3. While we were waiting on mag to arrive I discovered a broken terminal on the ignition switch housing. Replaced with new

While it seemed just slightly better, it still flooded very easy and still took several cranks resulting in no start. I was having to resort to flooded start procedure. I might get lucky with the three handed shuffle and catch it just right, but something was definitely not right.

Since we had buzzing from the SOS and had spark using the Don Maxwell technique to check the SOS box we started to looks at possible fuel delivery issue?

I had previously ordered a new SOS box earlier last week knowing I would return it if we got it going prior and before checking the spark. After seeing spark and hearing the buzzing I was pretty sure I would be returning the box to Spruce.

Today before getting totally discouraged I thought WTH. I'm going to try the new SOS box to just see...
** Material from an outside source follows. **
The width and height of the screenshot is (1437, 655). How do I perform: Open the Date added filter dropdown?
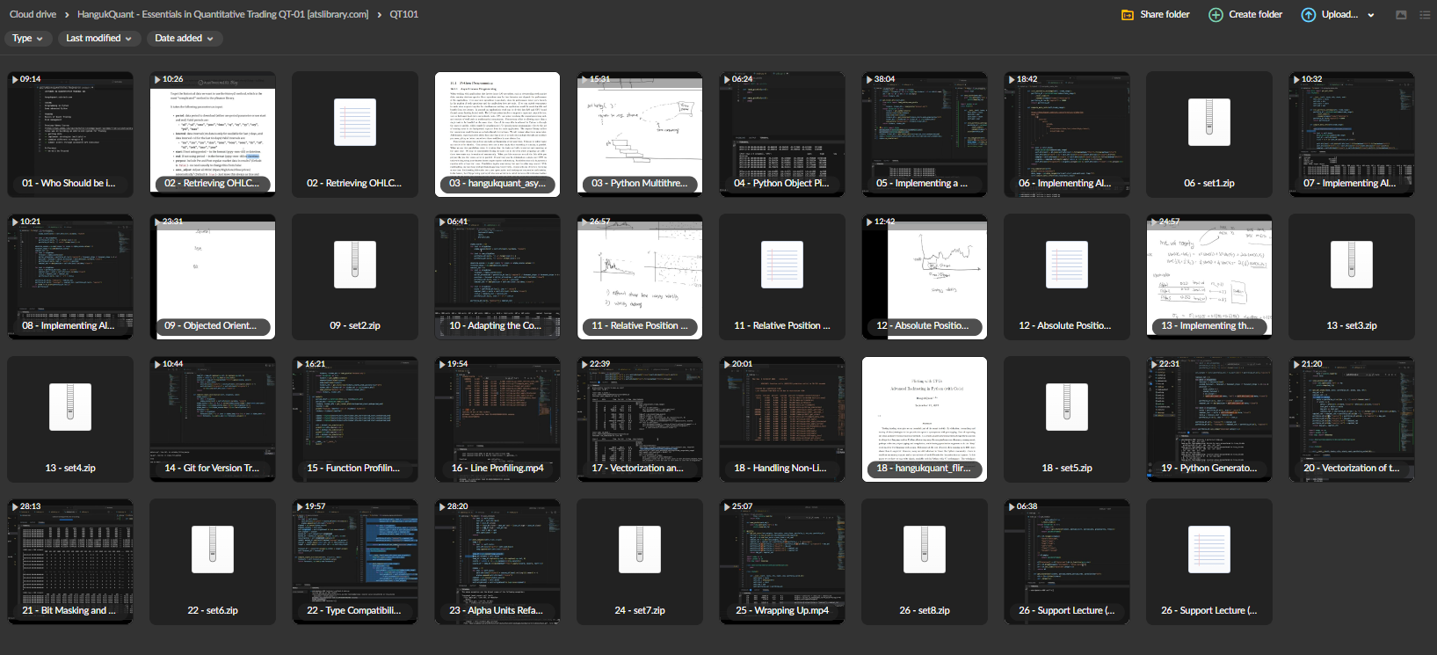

Installed it and pulled it out for a shot in the dark... Put the key in, turn and all of a sudden in two swings she fires to life. So quick I did not even get a chance to listen for the new SOS buzz, I wondered if it would sound different than the old original 1973 box. I let it run for a few minutes, then shut is down. I gave another try and a few swings of the prop and she fires again..mags check good :). A few more hot starts and it cranks every time. Looks like problem solved..

Moral to the story... Just because there is buzzing and you have spark in the SOS don't rule out 40 yr old electronics as the possible culprit, it can hide very well and still be defective. Even if it took $2300 total shot gun repair to find the gremlin. Two hours of flying tonight with various stops, shut downs and restarts. All good to go. I truly believe it starts better now than it ever has since my last 6 yrs of caretaker ship.

Now back in the air and working toward that IFR.